La Coupe du monde au Qatar est donc une "énorme occasion manquée" de soutenir de façon "concrète" les droits des minorités sexuelles du pays et de tout le monde arabe, déplore Tarek Zeidan, directeur de l'ONG libanaise de défense des LGBT+, Helem, la première dans la région, fondée en 2001. "Il faut évidemment avoir une discussion sur les droits humains, malgré les efforts de certains de l'empêcher pour des raisons culturelles ou de souveraineté", souligne-t-il.
Mais, selon lui, il aurait fallu "faire entendre la voix des personnes qui sont réellement victimes de la violence" au lieu de se "focaliser sur l'indignation de l'Occident", se livrant à des prises de positions tapageuses qui "n'aident pas".
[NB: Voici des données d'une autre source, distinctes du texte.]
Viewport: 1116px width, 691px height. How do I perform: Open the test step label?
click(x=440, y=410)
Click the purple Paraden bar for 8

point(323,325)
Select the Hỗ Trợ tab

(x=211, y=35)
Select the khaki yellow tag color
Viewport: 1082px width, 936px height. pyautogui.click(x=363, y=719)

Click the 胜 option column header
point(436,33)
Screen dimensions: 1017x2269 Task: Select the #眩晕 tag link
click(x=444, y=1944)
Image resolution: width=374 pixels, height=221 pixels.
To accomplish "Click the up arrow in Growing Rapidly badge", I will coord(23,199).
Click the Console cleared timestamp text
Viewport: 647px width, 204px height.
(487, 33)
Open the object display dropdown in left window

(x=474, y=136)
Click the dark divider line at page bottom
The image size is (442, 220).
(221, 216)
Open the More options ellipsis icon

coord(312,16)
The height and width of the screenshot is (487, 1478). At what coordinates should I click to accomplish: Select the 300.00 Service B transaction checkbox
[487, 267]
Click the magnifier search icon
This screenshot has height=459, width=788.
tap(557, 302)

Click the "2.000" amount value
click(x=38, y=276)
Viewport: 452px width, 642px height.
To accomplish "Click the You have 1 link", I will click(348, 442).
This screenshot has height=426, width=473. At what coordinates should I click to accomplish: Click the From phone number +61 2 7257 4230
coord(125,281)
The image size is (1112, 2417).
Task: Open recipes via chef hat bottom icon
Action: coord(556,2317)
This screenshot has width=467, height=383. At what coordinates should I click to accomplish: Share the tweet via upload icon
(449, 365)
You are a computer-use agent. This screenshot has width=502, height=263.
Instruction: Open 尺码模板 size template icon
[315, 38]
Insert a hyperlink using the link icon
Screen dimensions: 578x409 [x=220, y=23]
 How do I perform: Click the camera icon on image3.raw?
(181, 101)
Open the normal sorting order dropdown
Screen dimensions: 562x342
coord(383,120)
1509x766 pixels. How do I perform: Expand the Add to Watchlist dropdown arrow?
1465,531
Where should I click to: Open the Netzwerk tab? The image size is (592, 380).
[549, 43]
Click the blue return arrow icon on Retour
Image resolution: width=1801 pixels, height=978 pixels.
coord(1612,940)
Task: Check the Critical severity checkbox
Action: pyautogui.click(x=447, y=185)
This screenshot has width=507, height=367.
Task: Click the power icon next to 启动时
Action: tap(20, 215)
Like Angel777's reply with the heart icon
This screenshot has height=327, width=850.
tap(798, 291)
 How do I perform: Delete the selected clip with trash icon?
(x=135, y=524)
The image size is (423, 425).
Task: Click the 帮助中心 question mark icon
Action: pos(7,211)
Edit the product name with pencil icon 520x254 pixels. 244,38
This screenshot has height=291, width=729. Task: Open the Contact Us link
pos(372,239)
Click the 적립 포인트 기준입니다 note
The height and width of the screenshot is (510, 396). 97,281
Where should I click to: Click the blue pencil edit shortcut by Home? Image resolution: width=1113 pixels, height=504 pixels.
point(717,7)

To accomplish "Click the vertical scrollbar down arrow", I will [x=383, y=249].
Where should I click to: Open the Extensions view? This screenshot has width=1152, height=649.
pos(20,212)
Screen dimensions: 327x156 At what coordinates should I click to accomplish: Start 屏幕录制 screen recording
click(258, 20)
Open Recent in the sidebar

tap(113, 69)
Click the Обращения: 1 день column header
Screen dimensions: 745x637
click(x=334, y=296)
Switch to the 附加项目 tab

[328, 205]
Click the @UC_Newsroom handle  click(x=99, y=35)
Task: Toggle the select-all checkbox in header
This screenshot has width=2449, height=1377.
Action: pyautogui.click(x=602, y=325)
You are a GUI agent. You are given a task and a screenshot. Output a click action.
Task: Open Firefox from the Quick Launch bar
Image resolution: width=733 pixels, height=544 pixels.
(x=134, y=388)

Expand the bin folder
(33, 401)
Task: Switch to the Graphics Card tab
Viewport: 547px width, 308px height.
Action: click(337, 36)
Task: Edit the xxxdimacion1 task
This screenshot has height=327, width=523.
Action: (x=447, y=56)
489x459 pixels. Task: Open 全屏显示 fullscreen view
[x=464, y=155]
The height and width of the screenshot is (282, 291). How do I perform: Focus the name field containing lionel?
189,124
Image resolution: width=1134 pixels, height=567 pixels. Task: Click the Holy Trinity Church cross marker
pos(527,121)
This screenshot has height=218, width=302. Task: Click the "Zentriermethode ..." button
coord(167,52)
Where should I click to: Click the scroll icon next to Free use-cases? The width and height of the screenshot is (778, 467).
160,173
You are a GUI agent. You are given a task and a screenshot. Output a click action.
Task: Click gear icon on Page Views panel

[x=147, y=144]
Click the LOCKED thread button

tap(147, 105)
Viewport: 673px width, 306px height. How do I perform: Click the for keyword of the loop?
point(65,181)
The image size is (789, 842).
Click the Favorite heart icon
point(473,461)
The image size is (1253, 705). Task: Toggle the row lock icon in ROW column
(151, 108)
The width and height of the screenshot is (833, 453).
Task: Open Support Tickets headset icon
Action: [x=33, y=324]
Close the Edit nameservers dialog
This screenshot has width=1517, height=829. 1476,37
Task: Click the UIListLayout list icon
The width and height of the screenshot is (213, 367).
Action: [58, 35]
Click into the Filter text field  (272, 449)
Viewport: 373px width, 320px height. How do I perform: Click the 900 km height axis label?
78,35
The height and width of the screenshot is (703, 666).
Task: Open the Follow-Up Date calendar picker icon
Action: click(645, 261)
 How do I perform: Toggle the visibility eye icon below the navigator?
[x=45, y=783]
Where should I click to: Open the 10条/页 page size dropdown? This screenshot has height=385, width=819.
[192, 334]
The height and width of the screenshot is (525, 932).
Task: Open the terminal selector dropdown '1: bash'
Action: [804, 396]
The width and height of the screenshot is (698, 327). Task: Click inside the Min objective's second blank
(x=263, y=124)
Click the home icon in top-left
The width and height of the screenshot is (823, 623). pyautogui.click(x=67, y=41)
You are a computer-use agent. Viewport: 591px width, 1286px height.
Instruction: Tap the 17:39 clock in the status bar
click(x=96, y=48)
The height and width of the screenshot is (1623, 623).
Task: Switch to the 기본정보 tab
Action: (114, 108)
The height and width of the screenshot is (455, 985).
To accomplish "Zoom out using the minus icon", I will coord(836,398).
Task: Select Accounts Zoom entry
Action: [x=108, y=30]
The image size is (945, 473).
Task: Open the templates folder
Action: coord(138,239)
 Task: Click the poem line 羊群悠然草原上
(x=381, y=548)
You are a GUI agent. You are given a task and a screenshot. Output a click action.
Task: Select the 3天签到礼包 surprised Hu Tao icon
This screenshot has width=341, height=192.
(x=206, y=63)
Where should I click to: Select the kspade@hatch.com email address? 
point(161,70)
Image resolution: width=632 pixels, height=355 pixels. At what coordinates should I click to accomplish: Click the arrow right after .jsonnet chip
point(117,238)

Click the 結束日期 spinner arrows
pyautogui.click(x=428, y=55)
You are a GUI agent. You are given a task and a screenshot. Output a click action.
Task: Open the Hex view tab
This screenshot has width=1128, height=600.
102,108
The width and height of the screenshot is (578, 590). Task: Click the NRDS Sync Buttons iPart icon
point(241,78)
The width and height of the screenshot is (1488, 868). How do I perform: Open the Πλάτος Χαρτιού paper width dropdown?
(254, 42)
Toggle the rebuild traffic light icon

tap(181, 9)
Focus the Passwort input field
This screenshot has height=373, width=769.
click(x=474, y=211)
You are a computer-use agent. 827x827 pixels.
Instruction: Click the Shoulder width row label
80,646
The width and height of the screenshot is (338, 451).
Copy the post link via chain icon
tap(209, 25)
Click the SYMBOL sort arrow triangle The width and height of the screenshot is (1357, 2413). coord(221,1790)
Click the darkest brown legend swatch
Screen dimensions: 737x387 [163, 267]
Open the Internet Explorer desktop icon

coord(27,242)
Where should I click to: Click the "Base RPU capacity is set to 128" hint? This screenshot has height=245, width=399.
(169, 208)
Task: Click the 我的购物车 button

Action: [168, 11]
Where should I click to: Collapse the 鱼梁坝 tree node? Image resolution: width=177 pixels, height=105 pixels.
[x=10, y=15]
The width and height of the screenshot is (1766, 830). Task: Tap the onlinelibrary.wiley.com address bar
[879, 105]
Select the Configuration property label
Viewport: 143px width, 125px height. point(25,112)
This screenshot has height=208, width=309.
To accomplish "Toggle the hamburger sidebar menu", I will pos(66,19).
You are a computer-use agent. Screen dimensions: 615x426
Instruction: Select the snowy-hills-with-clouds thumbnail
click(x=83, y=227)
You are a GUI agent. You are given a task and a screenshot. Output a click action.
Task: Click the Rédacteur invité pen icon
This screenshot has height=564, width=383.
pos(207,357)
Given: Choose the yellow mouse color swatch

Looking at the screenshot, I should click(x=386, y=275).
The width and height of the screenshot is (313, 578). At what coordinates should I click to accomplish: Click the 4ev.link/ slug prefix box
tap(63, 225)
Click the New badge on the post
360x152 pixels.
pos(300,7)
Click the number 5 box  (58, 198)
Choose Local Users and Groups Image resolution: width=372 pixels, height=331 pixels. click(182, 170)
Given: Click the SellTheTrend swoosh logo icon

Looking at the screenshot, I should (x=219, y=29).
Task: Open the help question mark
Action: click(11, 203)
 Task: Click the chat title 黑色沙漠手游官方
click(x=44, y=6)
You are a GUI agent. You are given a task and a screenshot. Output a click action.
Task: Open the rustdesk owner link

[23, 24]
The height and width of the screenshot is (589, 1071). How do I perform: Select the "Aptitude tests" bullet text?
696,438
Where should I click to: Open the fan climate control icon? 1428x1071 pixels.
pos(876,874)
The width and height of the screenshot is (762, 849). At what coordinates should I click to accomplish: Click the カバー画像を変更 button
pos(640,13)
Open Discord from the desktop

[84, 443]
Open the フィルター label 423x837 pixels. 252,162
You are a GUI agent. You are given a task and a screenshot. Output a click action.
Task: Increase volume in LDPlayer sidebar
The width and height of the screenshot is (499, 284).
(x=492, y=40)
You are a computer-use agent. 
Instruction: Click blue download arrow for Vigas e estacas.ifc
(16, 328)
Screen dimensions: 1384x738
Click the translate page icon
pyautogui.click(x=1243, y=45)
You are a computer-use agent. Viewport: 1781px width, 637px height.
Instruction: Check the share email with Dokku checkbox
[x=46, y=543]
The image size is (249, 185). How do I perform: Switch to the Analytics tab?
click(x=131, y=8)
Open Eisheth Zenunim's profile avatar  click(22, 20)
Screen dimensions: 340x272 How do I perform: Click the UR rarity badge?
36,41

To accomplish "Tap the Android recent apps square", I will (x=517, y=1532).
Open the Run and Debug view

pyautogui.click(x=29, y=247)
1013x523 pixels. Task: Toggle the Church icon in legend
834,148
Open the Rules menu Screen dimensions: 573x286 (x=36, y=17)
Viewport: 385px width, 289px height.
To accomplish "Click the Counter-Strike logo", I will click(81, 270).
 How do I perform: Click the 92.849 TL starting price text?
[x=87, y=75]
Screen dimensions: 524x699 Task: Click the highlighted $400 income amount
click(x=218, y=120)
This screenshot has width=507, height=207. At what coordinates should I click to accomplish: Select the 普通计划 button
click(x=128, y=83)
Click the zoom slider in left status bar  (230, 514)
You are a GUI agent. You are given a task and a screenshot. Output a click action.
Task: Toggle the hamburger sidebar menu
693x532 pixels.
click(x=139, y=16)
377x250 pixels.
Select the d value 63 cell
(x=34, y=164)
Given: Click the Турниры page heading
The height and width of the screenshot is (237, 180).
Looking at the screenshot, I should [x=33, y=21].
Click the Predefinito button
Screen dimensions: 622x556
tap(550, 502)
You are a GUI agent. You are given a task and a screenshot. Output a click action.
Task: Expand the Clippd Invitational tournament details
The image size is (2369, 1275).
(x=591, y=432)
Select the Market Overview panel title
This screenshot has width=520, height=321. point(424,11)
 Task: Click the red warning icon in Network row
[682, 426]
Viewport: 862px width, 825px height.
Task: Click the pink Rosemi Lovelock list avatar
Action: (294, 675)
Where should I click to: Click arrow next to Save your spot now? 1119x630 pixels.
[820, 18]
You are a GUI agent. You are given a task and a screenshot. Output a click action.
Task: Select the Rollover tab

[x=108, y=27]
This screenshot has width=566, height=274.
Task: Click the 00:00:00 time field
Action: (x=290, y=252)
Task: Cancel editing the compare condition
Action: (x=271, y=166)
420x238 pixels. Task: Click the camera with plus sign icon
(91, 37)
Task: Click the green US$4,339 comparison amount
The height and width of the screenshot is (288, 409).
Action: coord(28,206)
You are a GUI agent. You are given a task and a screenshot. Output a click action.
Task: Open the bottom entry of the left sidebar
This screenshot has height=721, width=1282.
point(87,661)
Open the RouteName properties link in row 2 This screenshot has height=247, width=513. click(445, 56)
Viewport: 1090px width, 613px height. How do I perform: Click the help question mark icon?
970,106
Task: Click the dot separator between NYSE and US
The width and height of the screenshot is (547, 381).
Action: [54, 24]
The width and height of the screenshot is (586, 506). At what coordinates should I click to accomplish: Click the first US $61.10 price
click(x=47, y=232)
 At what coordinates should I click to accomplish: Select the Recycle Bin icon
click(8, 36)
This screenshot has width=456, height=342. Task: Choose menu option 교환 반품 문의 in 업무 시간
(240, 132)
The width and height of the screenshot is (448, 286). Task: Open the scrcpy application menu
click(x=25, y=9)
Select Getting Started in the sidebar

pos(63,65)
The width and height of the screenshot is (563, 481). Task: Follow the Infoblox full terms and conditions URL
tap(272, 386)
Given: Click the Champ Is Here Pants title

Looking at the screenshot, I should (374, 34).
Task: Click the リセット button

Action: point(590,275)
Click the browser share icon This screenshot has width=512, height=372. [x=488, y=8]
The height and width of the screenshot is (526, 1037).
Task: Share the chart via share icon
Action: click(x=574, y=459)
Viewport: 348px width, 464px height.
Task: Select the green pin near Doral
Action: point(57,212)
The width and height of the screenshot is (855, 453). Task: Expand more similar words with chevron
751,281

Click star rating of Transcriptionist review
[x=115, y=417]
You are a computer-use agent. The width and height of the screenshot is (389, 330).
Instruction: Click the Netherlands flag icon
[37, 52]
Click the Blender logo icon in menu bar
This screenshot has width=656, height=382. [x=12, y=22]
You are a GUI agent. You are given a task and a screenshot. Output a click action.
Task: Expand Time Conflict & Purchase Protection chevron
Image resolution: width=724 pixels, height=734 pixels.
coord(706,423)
Le militant libanais, qui a vécu au Qatar par le passé, constate "un durcissement des positions aux deux extrémités du débat, les personnes LGBT+ étant celles qui vont en souffrir". Tarek Zeidan craint un "retour de bâton très dur, voire fatal" en raison de "la place imposée et sans précédent" qu'a pris le sujet, les politiques homophobes s'étant accentuées ces derniers mois, du Liban au Koweït, en passant par l’Égypte et les Émirats arabes unis. "La prochaine décennie va être extrêmement pénible pour les personnes LGBT+ dans la région".